L'imperfection de la fixation des priorités, l'absence de liens véritables
avec les utilisateurs et la vulgarisation, les faibles réseaux d'antennes
et expérimentations en milieu réel, conduisent tous inévitablement
au caractère limité de la pertinence des activités
et résultats de la recherche.
- Mauvaises relations avec le système de connaissances à
travers le monde. La médiocrité des relations entre les
SNRA eux-mêmes (universités, secteur privé, organisations
non gouvernementales) et avec les partenaires étrangers tels que
les CIRA, les institutions régionales, institutions de recherche
spécialisées des pays développés, etc., amoindrit
de façon notable l'efficacité et la performance d'un organisme
de recherche. Cette situation se rencontre souvent dans les pays en développement,
en Afrique en particulier.
- Faiblesse du contrôle et de l'évaluation de la recherche.
Dans la plupart des SNRA des pays en développement, le système
de contrôle et d'évaluation est faible ou fait défaut,
une situation qui conduit généralement à la routine
et à une mauvaise qualité du travail.
4. Les défis de la recherche agricole
Les disponibilités alimentaires mondiales ont plus que triplé
au cours des trente dernières années. Cependant, cette production
accrue due à la révolution verte n'a pas résolu le
problème de dénutrition chronique des centaines de millions
d'individus qui se trouvent dans le dénuement à travers le
monde.

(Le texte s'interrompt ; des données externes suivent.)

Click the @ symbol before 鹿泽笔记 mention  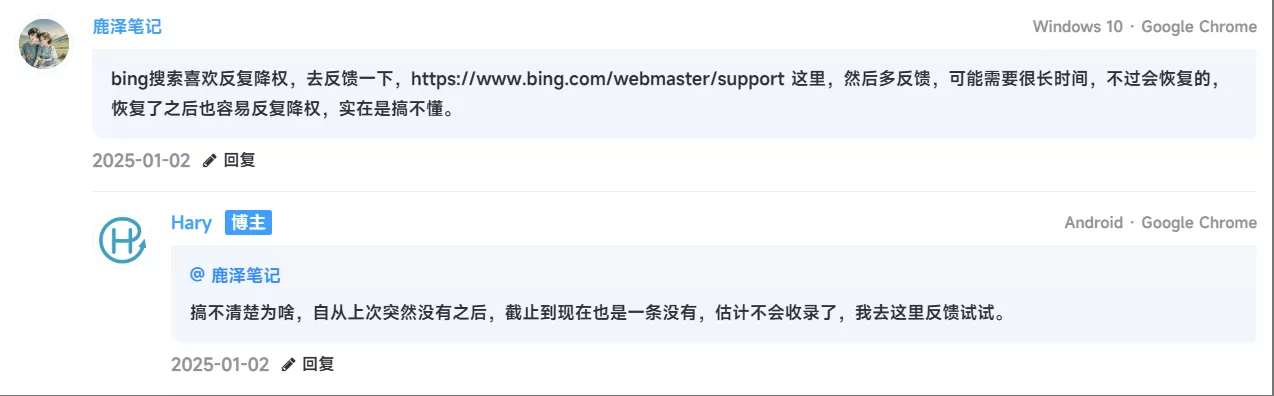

La population mondiale atteindra probablement 8,3 milliards d'habitants
d'ici l'an 2025. Si la croissance démographique nécessitera
une augmentation de la production vivrière mondiale de 2,600 milliards
de tonnes, soit 57% entre 1990 et 2025. Toutefois, si le régime alimentaire
de ceux qui ont faim s'améliorait, estimés à 1 milliard
d'individus vivant essentiellement en Asie et en Afrique, la demande alimentaire
mondiale pourrait doubler, atteignant quelque 9 milliards de tonnes d'ici
2025. Une croissance terrible qu'il faudrait atteindre d'une manière
écologiquement durable. Il s'agit là d'un défi considérable
pour le développement et la recherche agricoles dans les décennies
à venir (5).
L'agenda de la recherche doit faire face à ce défi. Il sera
façonné par les choix d'investissement et stratégies
de recherche des gouvernements et institutions aussi bien des pays développés
qu'en développement. Les SNRA restent et resteront la pierre angulaire
du système mondial de recherche agricole. Ils sont les seuls capables
de prendre en charge la panoplie de questions relatives à la productivité
et à la durabilité au niveau de leurs propres pays. Compte
tenu de la nature variée des conditions agro-écologiques,
de la spécificité des sites, de la production limitée
et des problèmes généralisés de gestion des
ressources naturelles, les SNRA doivent jouer un rôle encore plus
important d'interface entre le système mondial de recherche agricole,
dont ils sont un élément, et les producteurs. La réussite
de ce système à relever le défi auquel il est confronté
est tributaire d'une forte capacité nationale à entreprendre
une recherche productive complétée par un mécanisme
efficace de transfert de technologies. Un partenariat fort entre les SNRA
d'une part et d'autre part entre eux et les instituts de recherche régionaux
et internationaux, notamment ceux du groupe consultatif, est la seconde
condition permettant de renforcer l'efficacité du système
mondial de recherche (6).
5. Impact des l'aide étrangère sur le développement
institutionnel
Etant donné la situation décrite ci-dessus, notamment pour
ce qui est des contraintes des SNRA, quel a été l'impact de
la recherche sur le développement agricole? Douglas Horton (7) estime
que l'investissement dans la recherche produit deux types de technologies:
la technologie sur la production et celle de la recherche -développement
(R-D), les impacts correspondants étant respectivement l'impact sur
la production et l'impact institutionnel. La technologie de la production
renvoie généralement à toutes les méthodes auxquelles
les utilisateurs ont recours pour cultiver, récolter, mettre en réserve,
transformer, manipuler, transporter et préparer les produits des
cultures vivrières et du bétail pour la consommation. Quant
à la technologie de la R-D, elle concerne les méthodes et
stratégies organisationnelles utilisées par les programmes
de recherche et de vulgarisation dans leurs activités. L'impact de
la production fait référence aux effets physiques, sociaux
et économiques de la nouvelle technologie sur la production, la distribution
et l'utilisation ainsi que sur le bien-être en général.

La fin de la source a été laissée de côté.